In his book The Church at the End of the 20th Century, Schaeffer considers where in history we have come. He considers how to understand the then current student revolt of the 60’s and how we as the church can make an impact. As he argued in; The God Who is There, the results that accompany denying God’s existence in space time history are inescapable. If there’s no ultimate reference point of God, we have no absolute truth, what then follows is man, not God becoming the measure of all things, and as such sends us down a slippery oblivion of utter despair.
The core of the book concerns the absolute need to make the essential things of the Christian faith essential, and those that are not, not essential while still being important. It’s an issue of degreed importance. Hence, orthodoxy is essential to have true Christianity for God has communicated to us in propositional form. But that’s not everything. We must have orthodoxy in community. If it does not work itself out practically in our relationships through love, we will be seen as ugly. As we should be! Overcoming the hurdles required to walk in loving community can only be done through the Holy Spirit’s power poured in and through humble servants.

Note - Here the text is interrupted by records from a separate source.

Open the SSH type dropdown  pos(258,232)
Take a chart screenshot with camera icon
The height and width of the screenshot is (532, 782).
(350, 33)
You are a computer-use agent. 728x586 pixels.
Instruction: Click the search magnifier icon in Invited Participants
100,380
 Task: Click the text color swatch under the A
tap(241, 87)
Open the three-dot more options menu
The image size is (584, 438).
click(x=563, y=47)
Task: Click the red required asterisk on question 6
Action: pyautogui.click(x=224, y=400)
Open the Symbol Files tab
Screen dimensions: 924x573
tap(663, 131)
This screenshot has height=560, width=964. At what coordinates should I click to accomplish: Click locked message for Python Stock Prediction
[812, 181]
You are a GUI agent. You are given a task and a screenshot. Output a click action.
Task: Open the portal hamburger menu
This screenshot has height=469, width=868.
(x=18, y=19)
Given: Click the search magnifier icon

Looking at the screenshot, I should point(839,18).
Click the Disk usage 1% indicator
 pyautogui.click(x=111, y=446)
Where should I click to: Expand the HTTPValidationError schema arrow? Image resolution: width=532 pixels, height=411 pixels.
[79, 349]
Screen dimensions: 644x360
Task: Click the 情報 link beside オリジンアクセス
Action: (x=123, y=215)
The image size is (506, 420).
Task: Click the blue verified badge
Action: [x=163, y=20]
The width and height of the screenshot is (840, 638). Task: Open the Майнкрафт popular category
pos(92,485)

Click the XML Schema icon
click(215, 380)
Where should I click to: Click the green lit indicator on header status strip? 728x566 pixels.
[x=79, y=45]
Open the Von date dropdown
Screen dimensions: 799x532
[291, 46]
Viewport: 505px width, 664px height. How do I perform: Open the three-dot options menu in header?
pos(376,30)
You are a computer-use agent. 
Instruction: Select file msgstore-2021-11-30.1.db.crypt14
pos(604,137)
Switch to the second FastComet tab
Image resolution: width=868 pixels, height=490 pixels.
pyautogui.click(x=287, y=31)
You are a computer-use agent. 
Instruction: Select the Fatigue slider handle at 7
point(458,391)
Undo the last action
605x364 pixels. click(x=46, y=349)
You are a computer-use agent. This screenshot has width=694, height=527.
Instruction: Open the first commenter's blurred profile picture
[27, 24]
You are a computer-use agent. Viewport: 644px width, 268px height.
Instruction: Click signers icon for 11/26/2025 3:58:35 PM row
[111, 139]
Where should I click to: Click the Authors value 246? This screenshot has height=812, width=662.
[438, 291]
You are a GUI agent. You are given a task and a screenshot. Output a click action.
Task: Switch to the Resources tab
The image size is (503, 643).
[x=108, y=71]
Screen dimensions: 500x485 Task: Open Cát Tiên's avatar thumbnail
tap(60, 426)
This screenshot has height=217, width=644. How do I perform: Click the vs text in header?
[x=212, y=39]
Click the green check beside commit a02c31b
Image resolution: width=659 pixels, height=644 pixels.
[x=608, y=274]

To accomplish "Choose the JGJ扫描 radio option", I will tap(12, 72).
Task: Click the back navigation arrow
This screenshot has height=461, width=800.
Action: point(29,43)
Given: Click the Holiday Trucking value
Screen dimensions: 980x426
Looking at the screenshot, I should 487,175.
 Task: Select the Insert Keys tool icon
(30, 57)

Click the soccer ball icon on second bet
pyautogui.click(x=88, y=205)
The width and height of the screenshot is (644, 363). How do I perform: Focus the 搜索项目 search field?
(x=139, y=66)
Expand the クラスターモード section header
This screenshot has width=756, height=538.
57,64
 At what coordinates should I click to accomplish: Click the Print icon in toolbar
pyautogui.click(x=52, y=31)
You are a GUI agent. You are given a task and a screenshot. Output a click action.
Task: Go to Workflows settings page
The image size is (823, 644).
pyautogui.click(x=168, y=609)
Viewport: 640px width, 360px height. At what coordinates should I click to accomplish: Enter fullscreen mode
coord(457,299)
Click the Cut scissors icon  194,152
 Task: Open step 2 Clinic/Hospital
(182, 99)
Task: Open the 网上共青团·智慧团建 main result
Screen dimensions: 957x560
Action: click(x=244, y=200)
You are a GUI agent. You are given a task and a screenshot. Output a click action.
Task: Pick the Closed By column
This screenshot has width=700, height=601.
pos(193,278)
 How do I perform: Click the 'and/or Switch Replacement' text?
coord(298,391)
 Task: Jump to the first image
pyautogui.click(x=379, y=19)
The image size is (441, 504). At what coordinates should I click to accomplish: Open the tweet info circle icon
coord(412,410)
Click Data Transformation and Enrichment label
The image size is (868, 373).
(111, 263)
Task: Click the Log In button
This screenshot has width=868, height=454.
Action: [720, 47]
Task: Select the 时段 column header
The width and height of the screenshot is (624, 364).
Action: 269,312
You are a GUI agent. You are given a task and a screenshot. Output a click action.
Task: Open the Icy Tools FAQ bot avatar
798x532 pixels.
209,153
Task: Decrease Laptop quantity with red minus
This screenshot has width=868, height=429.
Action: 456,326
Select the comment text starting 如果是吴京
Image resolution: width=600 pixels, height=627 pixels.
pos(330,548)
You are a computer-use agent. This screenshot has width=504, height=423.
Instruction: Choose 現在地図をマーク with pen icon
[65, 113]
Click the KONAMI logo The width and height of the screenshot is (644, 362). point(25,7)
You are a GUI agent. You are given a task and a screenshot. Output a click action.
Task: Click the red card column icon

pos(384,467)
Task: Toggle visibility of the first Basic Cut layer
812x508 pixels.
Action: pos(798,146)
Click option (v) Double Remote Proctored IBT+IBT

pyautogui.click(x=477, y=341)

In other words, we need to teach the Christianity that has content and purity of doctrine. And in our ecclesiastical affairs we must practice that truth in our religious cooperation if both young and old are going to be attracted to us. Where changes need to be made (e.g., Korean church going underground or the times we meet for worship, or where we meet) must be considered graciously rather than given some “divine authority” which the Scriptures do not support. Cultural relevance necessitates a “hot orthodoxy” that is savvy, not belligerent.